Security breaches at government organizations follow familiar patterns
A new report released by the US based Cybersecurity & Infrastructure Security Agency (CISA) details a typical breach that recently occurred at an unnamed federal government organization.
CISA basically sifted through some historical logs and observed network traffic associated with exploitation of the Log4Shell vulnerability (months old at the time) targeting the organization's VMware Horizon servers used to deliver desktop virtualization (VDI) for its employees.
As with ransomware attack against the government of Albania, there are some critical lessons:
the attackers usually spend months unnoticed, exploring the network and elevating privileges.

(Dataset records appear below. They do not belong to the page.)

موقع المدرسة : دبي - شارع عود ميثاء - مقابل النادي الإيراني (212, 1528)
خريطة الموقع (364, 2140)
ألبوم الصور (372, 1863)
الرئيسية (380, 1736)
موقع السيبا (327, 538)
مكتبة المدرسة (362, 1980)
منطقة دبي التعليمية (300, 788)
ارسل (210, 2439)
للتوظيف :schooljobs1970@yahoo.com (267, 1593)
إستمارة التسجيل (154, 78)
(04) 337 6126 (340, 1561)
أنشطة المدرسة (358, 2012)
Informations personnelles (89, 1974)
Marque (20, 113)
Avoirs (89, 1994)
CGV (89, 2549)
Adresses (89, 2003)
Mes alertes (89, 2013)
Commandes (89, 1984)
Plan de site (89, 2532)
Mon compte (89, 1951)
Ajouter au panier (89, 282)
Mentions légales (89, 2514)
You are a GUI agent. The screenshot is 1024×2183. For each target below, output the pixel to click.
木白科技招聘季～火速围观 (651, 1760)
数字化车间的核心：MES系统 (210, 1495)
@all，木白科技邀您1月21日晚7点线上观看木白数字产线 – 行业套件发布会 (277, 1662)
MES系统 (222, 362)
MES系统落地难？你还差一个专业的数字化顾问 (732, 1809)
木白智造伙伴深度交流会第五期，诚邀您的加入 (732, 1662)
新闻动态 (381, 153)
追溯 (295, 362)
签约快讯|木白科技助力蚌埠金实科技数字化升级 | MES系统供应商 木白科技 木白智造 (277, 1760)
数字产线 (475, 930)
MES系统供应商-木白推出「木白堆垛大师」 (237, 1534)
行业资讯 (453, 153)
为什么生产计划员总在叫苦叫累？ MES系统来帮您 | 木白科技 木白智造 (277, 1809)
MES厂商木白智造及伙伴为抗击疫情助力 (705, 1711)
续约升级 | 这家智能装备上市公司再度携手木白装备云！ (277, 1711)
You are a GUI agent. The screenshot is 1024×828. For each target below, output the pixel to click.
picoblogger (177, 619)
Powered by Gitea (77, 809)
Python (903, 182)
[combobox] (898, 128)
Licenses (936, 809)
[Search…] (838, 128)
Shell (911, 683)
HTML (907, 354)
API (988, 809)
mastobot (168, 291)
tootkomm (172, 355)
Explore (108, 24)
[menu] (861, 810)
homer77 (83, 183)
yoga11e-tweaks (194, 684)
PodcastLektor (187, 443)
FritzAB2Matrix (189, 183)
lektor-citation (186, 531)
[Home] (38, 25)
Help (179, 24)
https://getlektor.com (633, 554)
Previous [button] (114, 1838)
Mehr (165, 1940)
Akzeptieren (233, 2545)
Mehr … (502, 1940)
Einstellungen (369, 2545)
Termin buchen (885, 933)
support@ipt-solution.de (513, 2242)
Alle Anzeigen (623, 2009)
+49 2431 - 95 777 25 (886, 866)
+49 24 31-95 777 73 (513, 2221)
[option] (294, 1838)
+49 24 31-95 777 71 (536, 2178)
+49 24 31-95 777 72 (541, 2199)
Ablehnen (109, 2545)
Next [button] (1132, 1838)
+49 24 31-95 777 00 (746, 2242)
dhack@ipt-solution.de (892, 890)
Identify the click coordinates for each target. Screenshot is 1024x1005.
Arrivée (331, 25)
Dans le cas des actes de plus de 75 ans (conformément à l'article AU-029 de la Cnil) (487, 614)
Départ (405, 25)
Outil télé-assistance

In this case, the initial access via vulnerable Vmware Horizon servers was obtained in February 2022, while a proper response was deployed only in late summer, leaving plenty of time for the attackers to steal data or cause other damage.
Although phishing is the preferred technique to gain unauthorized access nowadays, the second easiest technique is exploiting public-facing applications, such as Vmware Horizon in this case (or MS Exchange, Wordpress, RDP servers, etc.)
Organizations in practice don't have time and money to continually monitor, maintain and upgrade on-premise public facing servers. In today's threat environment, running your own public facing services has simply become too costly and risky. That's especially true for government organizations, where procurement is less inclined to purchase IT as a service via pay-as-you-go schemes, opting for in-house maintenance that results in poorly run infrastructure with huge hidden costs.
Generally speaking, organizations should opt for SaaS applications wherever possible. Alternatively, fully managed services (as opposed to legacy break-fix reactive maintenance), providing constant monitoring and maintenance - should be a standard. Unless you a high tolerance to risk and ignore the hidden costs.